Smart cards are typically about the size of a credit card and include a housing in which one or more electronic components are disposed. The electronic components may include a processor, electronic data memory, one or more sensors, a data display, and combinations thereof. In some smart cards, the electronic components may include an integrated circuit chip. Smart cards may include a battery component that provides power to the various electronic components. Smart cards for environmental monitoring may include one or more sensors that are capable of monitoring environmental conditions to which the smart card has been exposed.
Smart cards are typically used with a reader/writer that includes an external interface that is able to transmit information to or from the smart card. Some smart cards include electrical contacts or terminals which are used to make a direct electrical connection between electrical circuitry on or within the smart card and the external interface. Other smart cards may include a radio frequency (RF) antenna that can be used in combination with an external interface to communicate with an external interface. Communication between the smart card and an external interface may be used to activate, program, and send or retrieve data to and from the smart card. The use of radio frequency identification (RFID) technology in smart cards may help facilitate communication between the smart cards and an external card reader.
In some smart cards, the various electronic components may comprise flexible structures upon which electronic circuitry, e.g., processor, memory, and/or RF antenna, may be disposed. Such flexible circuits may comprise a polymeric substrate having electronic circuitry thereon. The electronic components typically include electrical contacts, e.g., electrically conductive traces, electrically conductive bond pads, terminal points, that are arranged so that the components may be electrically interconnected with each other.
In some previous flexible structures having two or more electronic components, electrical interconnection has been made between the devices by soldering or welding the respective electrical contacts together, or by attaching the respective electrical contacts with an electrically conductive adhesive. However, when the flexible structure is bent, the relatively rigid (as compared to the flexible structure) solder, weld or adhesive can break, resulting in failure or degradation of the electrical interconnection. Further, soldering or welding the respective electrical contacts together requires additional labor and materials, which may result in increases in cost. Additionally, many flexible electronic components may be made of low temperature plastic which undesirably melts at the temperatures necessary for soldering, welding or heating with an adhesive.

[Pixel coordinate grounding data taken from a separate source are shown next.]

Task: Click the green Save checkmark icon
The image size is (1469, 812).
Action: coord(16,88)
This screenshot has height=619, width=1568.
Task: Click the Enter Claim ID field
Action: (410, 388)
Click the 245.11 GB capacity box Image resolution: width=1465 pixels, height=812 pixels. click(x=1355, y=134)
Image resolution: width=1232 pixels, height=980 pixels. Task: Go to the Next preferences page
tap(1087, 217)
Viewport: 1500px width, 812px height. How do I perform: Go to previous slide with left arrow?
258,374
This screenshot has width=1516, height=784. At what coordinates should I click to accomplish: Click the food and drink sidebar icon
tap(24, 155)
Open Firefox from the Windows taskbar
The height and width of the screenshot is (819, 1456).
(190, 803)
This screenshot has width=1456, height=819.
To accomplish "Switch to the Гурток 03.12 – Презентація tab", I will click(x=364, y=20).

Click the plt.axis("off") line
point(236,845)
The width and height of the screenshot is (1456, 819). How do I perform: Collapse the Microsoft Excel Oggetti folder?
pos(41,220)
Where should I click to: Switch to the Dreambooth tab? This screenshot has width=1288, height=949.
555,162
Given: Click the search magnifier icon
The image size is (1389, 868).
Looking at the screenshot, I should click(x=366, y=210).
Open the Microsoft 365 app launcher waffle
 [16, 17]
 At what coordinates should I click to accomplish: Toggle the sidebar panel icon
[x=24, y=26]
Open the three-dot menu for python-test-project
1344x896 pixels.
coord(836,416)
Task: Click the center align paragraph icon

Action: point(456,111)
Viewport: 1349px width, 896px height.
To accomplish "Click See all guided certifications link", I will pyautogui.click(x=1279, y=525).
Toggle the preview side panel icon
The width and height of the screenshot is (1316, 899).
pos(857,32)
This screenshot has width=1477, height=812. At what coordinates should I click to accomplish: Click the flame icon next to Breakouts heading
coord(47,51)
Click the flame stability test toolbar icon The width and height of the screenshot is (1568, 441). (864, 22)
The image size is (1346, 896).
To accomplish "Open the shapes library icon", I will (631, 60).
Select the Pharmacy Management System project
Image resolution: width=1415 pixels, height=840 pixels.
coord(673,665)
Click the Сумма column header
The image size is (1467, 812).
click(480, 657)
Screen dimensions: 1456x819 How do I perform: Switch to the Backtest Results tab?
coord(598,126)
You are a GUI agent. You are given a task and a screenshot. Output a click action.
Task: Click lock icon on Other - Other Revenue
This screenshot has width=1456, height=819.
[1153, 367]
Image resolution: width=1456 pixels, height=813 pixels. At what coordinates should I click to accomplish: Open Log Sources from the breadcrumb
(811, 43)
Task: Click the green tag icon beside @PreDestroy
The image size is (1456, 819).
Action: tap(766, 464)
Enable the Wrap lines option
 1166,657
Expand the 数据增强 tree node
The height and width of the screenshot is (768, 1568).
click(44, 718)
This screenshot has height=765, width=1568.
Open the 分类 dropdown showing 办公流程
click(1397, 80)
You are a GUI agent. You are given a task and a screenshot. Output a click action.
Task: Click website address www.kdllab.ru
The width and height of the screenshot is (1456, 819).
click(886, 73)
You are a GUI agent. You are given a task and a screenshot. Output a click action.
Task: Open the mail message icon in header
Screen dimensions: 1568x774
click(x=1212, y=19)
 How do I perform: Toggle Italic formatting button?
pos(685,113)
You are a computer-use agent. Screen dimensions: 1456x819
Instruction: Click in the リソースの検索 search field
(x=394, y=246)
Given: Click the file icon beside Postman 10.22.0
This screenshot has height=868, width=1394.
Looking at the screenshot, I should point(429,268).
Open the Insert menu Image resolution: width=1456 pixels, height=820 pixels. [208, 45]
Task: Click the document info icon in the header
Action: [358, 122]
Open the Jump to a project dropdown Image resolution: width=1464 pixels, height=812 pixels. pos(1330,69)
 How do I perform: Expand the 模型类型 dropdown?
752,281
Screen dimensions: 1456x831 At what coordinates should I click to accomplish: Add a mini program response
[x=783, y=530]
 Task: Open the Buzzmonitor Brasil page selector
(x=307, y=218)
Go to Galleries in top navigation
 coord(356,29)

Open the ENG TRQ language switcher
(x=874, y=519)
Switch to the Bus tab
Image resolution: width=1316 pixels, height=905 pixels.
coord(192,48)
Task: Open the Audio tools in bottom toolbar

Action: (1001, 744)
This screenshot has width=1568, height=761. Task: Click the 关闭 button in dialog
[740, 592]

In some previous flexible structures having two or more electronic components, electrical interconnection has been made by forming holes through the main body of the card, the holes extending between the respective electrical contacts of the devices, then inserting conductive “studs” into the holes which are attached at either end to the respective electrical contacts by soldering, welding or use of an electrically conductive adhesive. However, when the flexible structure bends, the conductive studs do not, which may result in one or more of the studs breaking away from one or both of the electrical contacts, thereby breaking the electrical interconnection between the devices.
Thus, there still exists a need for an improved method of electronically connecting flexible circuits that provides simplicity and reliability.